Timing can be crucial in football, and a fairly popular betting market includes a host of timing-based bets. For this you need the event you bet on to occur within that set time period.
Accurate timing can sometimes be an issue, so most bookmakers take the official timings from an outside source, like OPTA, who track pretty much all football matches from around the world. It’s worth noting that on occasions these numbers might not match that of the timing given in the match, so bear that in mind.
Often with timed bets, if your player hasn’t entered the field of play before the end of the time period that you select the event to take place within, then your bet will be void and your stake returned.
- Time of first goal – This is where you bet on when the first goal of the match will be scored. You will get brackets of time to choose from, usually in 10-minute periods, but sometimes quarters of the match as well.
- Time of first home goal – Same as the above, except the market only applies to the home team. Also, “no goal” will be an option with this market so if they fail to score at all then you lose.
- Time of first away goal – Exactly the same as the above but relating to the away team only.

---

- Task directions
Please rewrite the paragraph of the football betting text that begins "Accurate timing can sometimes be an issue" more briefly, keeping its main facts.

---

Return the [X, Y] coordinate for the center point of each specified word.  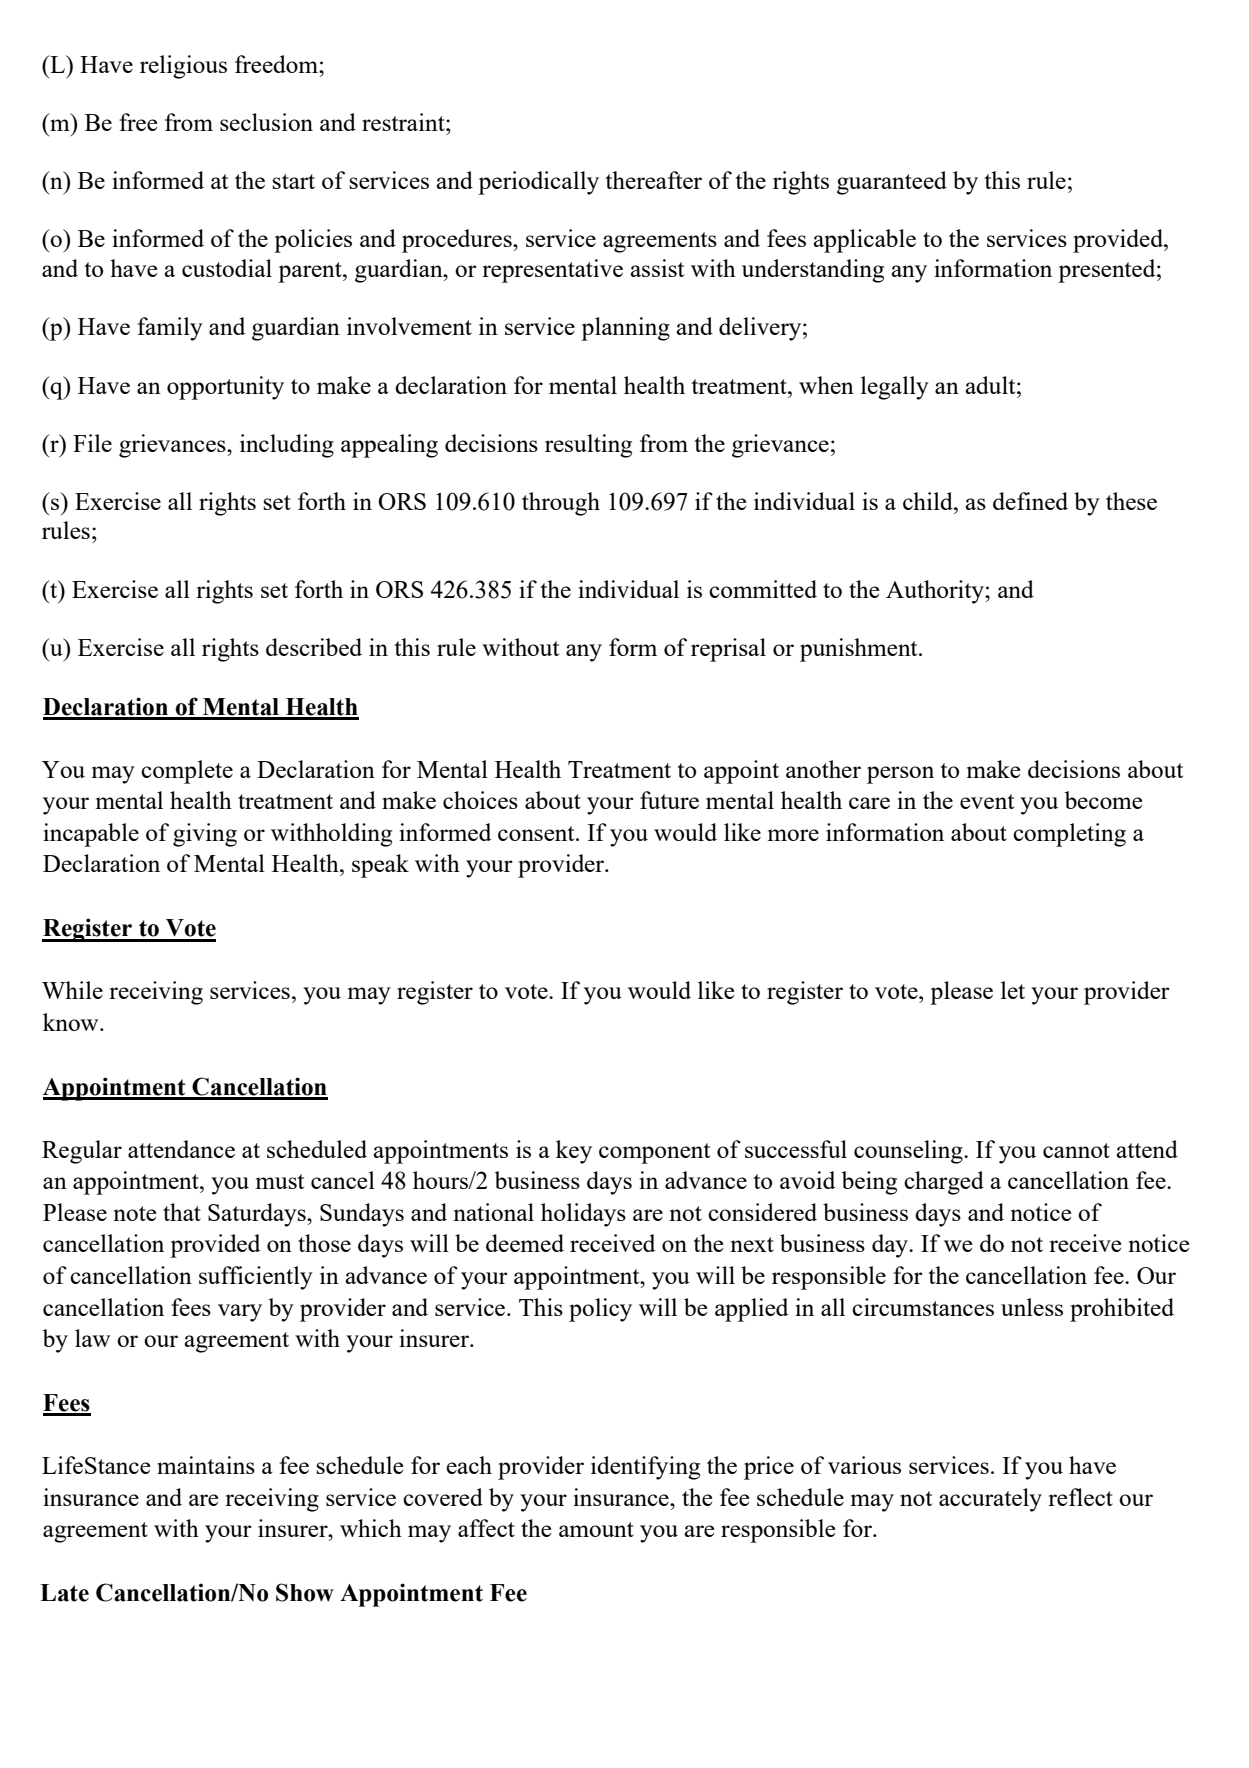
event [987, 801]
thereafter [653, 180]
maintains [206, 1465]
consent [537, 833]
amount [596, 1529]
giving [205, 835]
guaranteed [892, 183]
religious [183, 67]
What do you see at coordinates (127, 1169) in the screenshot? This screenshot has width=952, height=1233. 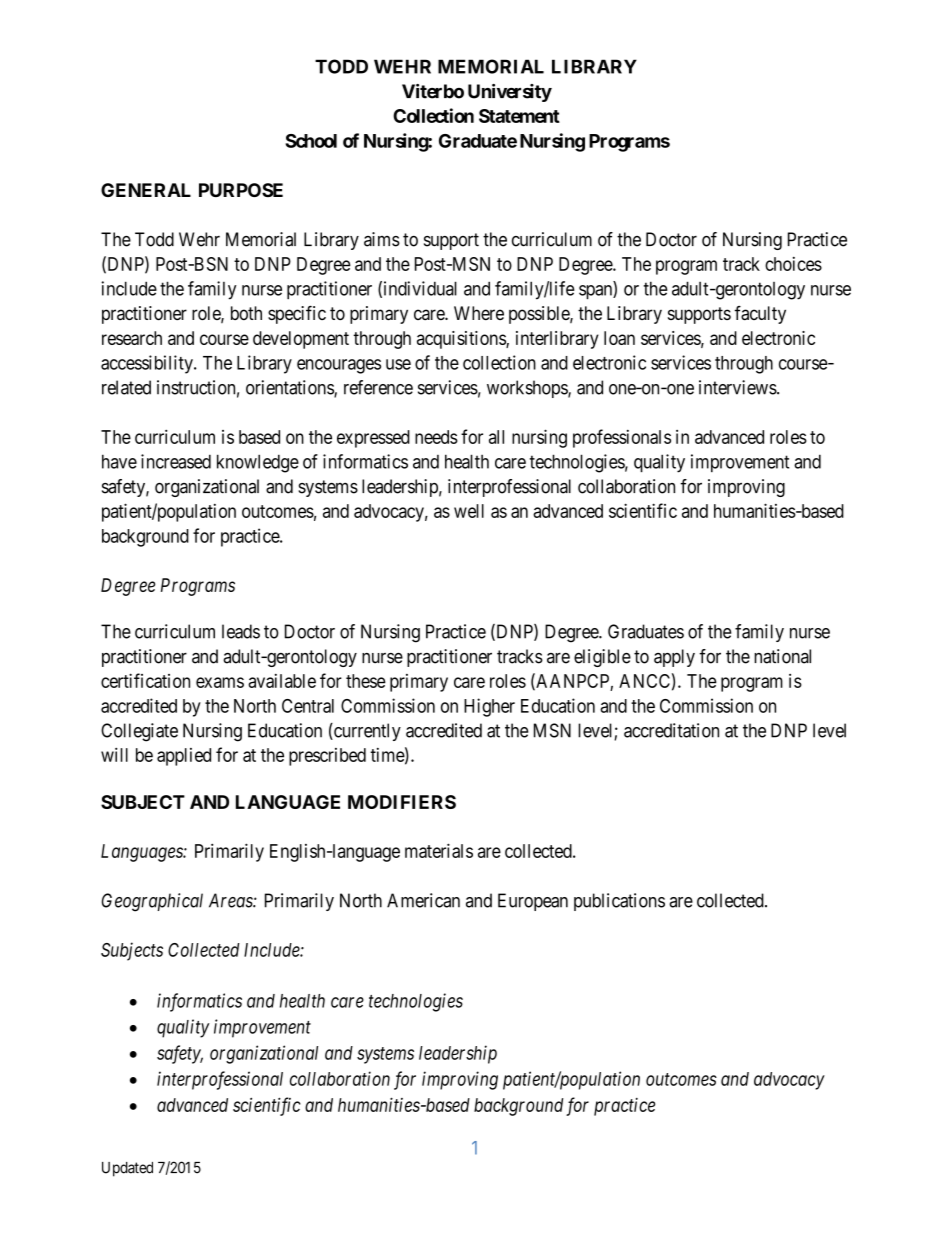 I see `Updated` at bounding box center [127, 1169].
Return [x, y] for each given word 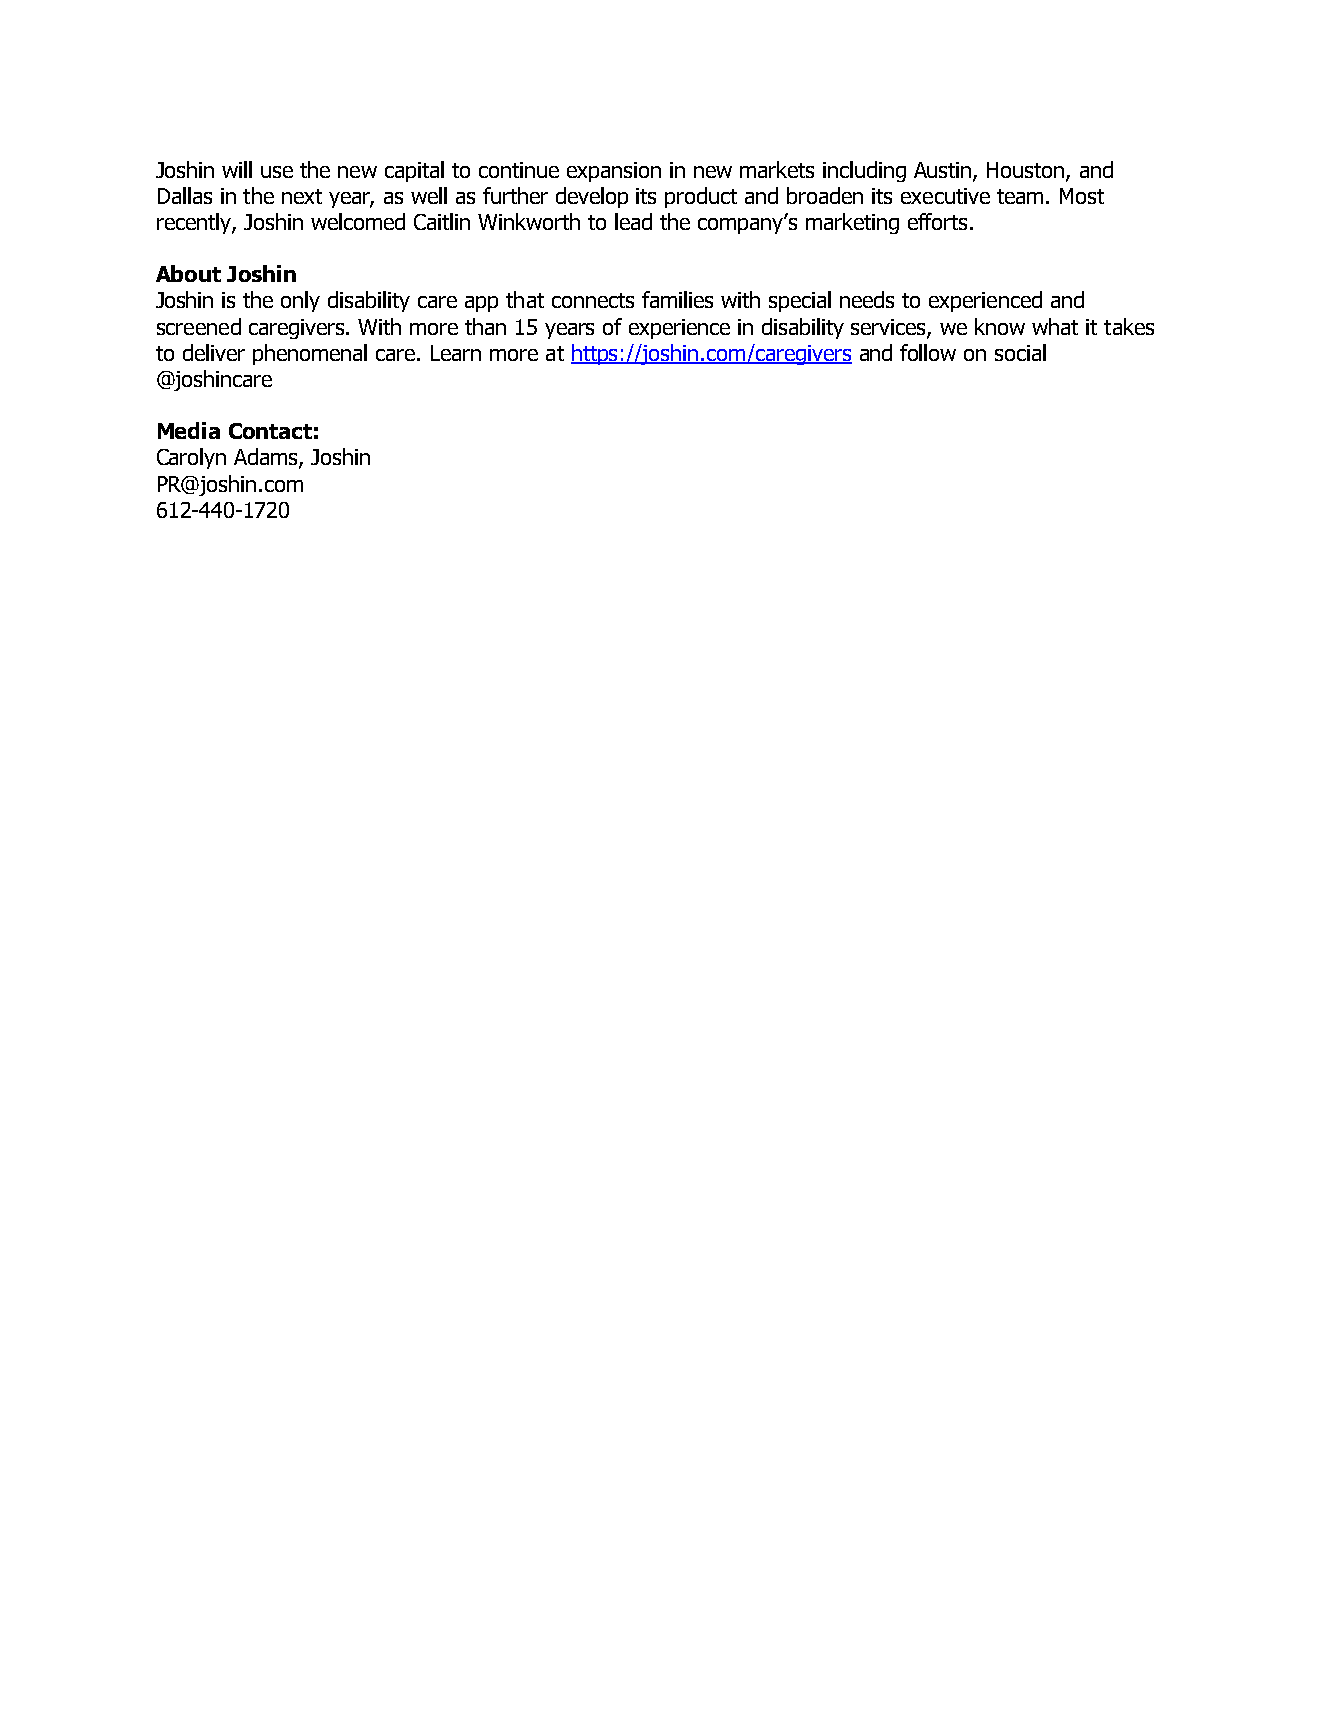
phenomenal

---

- Exercise solution
Because accurate timing can be a problem, most bookmakers use official timings from an outside source such as OPTA, which tracks nearly all football matches worldwide. These timings may occasionally differ from the time shown in the match.